## STATED GOAL
Write out every line of the data below word for word, keeping each line unchanged.
--- start of AVAILABLE RECORDS ---
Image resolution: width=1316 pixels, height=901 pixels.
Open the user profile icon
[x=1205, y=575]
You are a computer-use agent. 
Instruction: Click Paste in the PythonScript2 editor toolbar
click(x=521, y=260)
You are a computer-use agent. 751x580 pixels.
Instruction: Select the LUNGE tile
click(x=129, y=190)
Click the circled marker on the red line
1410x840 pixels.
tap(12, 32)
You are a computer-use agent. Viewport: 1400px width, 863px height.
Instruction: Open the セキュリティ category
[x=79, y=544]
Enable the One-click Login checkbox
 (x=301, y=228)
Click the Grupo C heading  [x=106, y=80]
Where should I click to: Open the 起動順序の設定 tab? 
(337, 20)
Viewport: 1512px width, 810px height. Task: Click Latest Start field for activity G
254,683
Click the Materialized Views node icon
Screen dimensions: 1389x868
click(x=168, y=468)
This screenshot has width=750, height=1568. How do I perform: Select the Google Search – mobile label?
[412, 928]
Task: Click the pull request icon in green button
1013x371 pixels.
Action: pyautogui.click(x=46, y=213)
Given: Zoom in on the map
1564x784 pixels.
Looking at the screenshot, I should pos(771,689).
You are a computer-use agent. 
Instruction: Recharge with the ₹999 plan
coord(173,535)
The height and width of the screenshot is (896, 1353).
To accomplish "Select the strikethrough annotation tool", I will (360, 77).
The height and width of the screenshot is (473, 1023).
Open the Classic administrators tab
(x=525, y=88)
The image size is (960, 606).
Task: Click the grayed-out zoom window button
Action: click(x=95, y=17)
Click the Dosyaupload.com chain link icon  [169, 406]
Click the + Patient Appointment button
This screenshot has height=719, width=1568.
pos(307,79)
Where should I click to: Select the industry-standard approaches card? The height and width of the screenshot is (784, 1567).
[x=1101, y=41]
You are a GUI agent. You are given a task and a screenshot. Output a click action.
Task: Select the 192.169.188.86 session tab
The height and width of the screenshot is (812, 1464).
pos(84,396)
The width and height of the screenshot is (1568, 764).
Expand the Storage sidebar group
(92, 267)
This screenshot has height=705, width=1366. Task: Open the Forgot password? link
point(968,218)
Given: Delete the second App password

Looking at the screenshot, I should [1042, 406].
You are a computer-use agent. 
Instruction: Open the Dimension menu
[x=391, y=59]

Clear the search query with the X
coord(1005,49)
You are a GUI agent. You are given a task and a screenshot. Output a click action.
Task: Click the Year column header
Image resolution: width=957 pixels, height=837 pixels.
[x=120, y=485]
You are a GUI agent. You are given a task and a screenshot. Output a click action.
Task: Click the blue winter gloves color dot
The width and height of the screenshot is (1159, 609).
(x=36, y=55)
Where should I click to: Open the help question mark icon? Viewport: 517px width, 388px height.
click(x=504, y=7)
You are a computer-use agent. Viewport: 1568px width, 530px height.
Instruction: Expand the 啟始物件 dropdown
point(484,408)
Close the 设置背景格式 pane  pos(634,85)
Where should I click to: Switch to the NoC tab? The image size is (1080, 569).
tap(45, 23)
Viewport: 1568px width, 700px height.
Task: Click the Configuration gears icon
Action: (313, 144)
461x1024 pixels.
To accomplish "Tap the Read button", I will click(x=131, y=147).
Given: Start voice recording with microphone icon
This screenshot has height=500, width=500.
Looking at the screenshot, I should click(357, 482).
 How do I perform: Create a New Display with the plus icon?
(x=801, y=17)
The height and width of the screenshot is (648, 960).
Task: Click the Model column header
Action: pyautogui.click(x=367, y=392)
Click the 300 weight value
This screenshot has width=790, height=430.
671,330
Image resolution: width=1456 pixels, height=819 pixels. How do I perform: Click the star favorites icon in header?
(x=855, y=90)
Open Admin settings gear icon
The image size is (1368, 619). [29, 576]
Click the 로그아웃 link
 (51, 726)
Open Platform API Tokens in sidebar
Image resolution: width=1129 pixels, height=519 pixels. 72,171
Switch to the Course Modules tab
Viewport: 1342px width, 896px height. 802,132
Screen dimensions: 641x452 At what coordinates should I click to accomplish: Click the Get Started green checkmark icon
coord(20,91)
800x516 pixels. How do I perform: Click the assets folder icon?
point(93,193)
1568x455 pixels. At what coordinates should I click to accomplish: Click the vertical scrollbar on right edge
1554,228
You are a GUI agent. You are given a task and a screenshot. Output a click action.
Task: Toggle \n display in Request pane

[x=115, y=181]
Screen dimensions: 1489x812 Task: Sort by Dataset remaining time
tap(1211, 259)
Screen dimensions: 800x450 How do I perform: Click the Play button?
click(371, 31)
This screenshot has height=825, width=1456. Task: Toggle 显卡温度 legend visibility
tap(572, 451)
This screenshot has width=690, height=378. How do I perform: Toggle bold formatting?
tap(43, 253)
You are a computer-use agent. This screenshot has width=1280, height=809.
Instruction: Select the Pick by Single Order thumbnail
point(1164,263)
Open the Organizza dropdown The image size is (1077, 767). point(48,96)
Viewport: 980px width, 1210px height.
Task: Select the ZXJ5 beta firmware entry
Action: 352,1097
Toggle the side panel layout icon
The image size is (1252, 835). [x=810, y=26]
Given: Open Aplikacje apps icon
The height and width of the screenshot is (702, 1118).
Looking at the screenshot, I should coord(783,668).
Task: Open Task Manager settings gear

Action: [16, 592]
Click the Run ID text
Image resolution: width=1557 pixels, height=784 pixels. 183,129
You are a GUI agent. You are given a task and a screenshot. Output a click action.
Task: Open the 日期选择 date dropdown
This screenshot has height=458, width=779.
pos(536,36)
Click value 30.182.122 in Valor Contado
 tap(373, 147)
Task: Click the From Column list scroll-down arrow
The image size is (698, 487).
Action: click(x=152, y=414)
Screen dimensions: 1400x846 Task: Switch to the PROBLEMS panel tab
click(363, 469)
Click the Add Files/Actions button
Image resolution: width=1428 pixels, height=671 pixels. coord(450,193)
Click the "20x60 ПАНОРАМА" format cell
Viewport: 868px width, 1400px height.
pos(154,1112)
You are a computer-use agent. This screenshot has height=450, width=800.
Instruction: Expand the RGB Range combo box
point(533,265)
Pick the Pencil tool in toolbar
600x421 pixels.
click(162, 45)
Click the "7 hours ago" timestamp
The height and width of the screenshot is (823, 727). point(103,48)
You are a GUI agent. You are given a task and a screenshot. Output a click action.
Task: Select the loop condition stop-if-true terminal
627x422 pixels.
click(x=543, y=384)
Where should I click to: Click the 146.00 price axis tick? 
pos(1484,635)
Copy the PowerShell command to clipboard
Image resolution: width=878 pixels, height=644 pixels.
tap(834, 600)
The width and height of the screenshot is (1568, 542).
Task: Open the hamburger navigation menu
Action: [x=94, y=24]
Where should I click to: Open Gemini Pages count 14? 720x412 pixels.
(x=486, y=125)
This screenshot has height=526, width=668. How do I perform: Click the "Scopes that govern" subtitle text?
--- end of AVAILABLE RECORDS ---
## OUTPUT OF THE EXERCISE
Image resolution: width=1316 pixels, height=901 pixels.
Open the user profile icon
[x=1205, y=575]
You are a computer-use agent. 
Instruction: Click Paste in the PythonScript2 editor toolbar
click(x=521, y=260)
You are a computer-use agent. 751x580 pixels.
Instruction: Select the LUNGE tile
click(x=129, y=190)
Click the circled marker on the red line
1410x840 pixels.
tap(12, 32)
You are a computer-use agent. Viewport: 1400px width, 863px height.
Instruction: Open the セキュリティ category
[x=79, y=544]
Enable the One-click Login checkbox
 (x=301, y=228)
Click the Grupo C heading  [x=106, y=80]
Where should I click to: Open the 起動順序の設定 tab? 
(337, 20)
Viewport: 1512px width, 810px height. Task: Click Latest Start field for activity G
254,683
Click the Materialized Views node icon
Screen dimensions: 1389x868
click(x=168, y=468)
This screenshot has width=750, height=1568. How do I perform: Select the Google Search – mobile label?
[412, 928]
Task: Click the pull request icon in green button
1013x371 pixels.
Action: pyautogui.click(x=46, y=213)
Given: Zoom in on the map
1564x784 pixels.
Looking at the screenshot, I should pos(771,689).
You are a computer-use agent. 
Instruction: Recharge with the ₹999 plan
coord(173,535)
The height and width of the screenshot is (896, 1353).
To accomplish "Select the strikethrough annotation tool", I will (360, 77).
The height and width of the screenshot is (473, 1023).
Open the Classic administrators tab
(x=525, y=88)
The image size is (960, 606).
Task: Click the grayed-out zoom window button
Action: click(x=95, y=17)
Click the Dosyaupload.com chain link icon  [169, 406]
Click the + Patient Appointment button
This screenshot has height=719, width=1568.
pos(307,79)
Where should I click to: Select the industry-standard approaches card? The height and width of the screenshot is (784, 1567).
[x=1101, y=41]
You are a GUI agent. You are given a task and a screenshot. Output a click action.
Task: Select the 192.169.188.86 session tab
The height and width of the screenshot is (812, 1464).
pos(84,396)
The width and height of the screenshot is (1568, 764).
Expand the Storage sidebar group
(92, 267)
This screenshot has height=705, width=1366. Task: Open the Forgot password? link
point(968,218)
Given: Delete the second App password

Looking at the screenshot, I should [1042, 406].
You are a computer-use agent. 
Instruction: Open the Dimension menu
[x=391, y=59]

Clear the search query with the X
coord(1005,49)
You are a GUI agent. You are given a task and a screenshot. Output a click action.
Task: Click the Year column header
Image resolution: width=957 pixels, height=837 pixels.
[x=120, y=485]
You are a GUI agent. You are given a task and a screenshot. Output a click action.
Task: Click the blue winter gloves color dot
The width and height of the screenshot is (1159, 609).
(x=36, y=55)
Where should I click to: Open the help question mark icon? Viewport: 517px width, 388px height.
click(x=504, y=7)
You are a computer-use agent. Viewport: 1568px width, 530px height.
Instruction: Expand the 啟始物件 dropdown
point(484,408)
Close the 设置背景格式 pane  pos(634,85)
Where should I click to: Switch to the NoC tab? The image size is (1080, 569).
tap(45, 23)
Viewport: 1568px width, 700px height.
Task: Click the Configuration gears icon
Action: (313, 144)
461x1024 pixels.
To accomplish "Tap the Read button", I will click(x=131, y=147).
Given: Start voice recording with microphone icon
This screenshot has height=500, width=500.
Looking at the screenshot, I should click(357, 482).
 How do I perform: Create a New Display with the plus icon?
(x=801, y=17)
The height and width of the screenshot is (648, 960).
Task: Click the Model column header
Action: pyautogui.click(x=367, y=392)
Click the 300 weight value
This screenshot has width=790, height=430.
671,330
Image resolution: width=1456 pixels, height=819 pixels. How do I perform: Click the star favorites icon in header?
(x=855, y=90)
Open Admin settings gear icon
The image size is (1368, 619). [29, 576]
Click the 로그아웃 link
 (51, 726)
Open Platform API Tokens in sidebar
Image resolution: width=1129 pixels, height=519 pixels. 72,171
Switch to the Course Modules tab
Viewport: 1342px width, 896px height. 802,132
Screen dimensions: 641x452 At what coordinates should I click to accomplish: Click the Get Started green checkmark icon
coord(20,91)
800x516 pixels. How do I perform: Click the assets folder icon?
point(93,193)
1568x455 pixels. At what coordinates should I click to accomplish: Click the vertical scrollbar on right edge
1554,228
You are a GUI agent. You are given a task and a screenshot. Output a click action.
Task: Toggle \n display in Request pane

[x=115, y=181]
Screen dimensions: 1489x812 Task: Sort by Dataset remaining time
tap(1211, 259)
Screen dimensions: 800x450 How do I perform: Click the Play button?
click(371, 31)
This screenshot has height=825, width=1456. Task: Toggle 显卡温度 legend visibility
tap(572, 451)
This screenshot has width=690, height=378. How do I perform: Toggle bold formatting?
tap(43, 253)
You are a computer-use agent. This screenshot has width=1280, height=809.
Instruction: Select the Pick by Single Order thumbnail
point(1164,263)
Open the Organizza dropdown The image size is (1077, 767). point(48,96)
Viewport: 980px width, 1210px height.
Task: Select the ZXJ5 beta firmware entry
Action: 352,1097
Toggle the side panel layout icon
The image size is (1252, 835). [x=810, y=26]
Given: Open Aplikacje apps icon
The height and width of the screenshot is (702, 1118).
Looking at the screenshot, I should coord(783,668).
Task: Open Task Manager settings gear

Action: [16, 592]
Click the Run ID text
Image resolution: width=1557 pixels, height=784 pixels. 183,129
You are a GUI agent. You are given a task and a screenshot. Output a click action.
Task: Open the 日期选择 date dropdown
This screenshot has height=458, width=779.
pos(536,36)
Click value 30.182.122 in Valor Contado
 tap(373, 147)
Task: Click the From Column list scroll-down arrow
The image size is (698, 487).
Action: click(x=152, y=414)
Screen dimensions: 1400x846 Task: Switch to the PROBLEMS panel tab
click(363, 469)
Click the Add Files/Actions button
Image resolution: width=1428 pixels, height=671 pixels. coord(450,193)
Click the "20x60 ПАНОРАМА" format cell
Viewport: 868px width, 1400px height.
pos(154,1112)
You are a computer-use agent. This screenshot has height=450, width=800.
Instruction: Expand the RGB Range combo box
point(533,265)
Pick the Pencil tool in toolbar
600x421 pixels.
click(162, 45)
Click the "7 hours ago" timestamp
The height and width of the screenshot is (823, 727). point(103,48)
You are a GUI agent. You are given a task and a screenshot. Output a click action.
Task: Select the loop condition stop-if-true terminal
627x422 pixels.
click(x=543, y=384)
Where should I click to: Click the 146.00 price axis tick? 
pos(1484,635)
Copy the PowerShell command to clipboard
Image resolution: width=878 pixels, height=644 pixels.
tap(834, 600)
The width and height of the screenshot is (1568, 542).
Task: Open the hamburger navigation menu
Action: [x=94, y=24]
Where should I click to: Open Gemini Pages count 14? 720x412 pixels.
(x=486, y=125)
This screenshot has height=526, width=668. How do I perform: Click the "Scopes that govern" subtitle text?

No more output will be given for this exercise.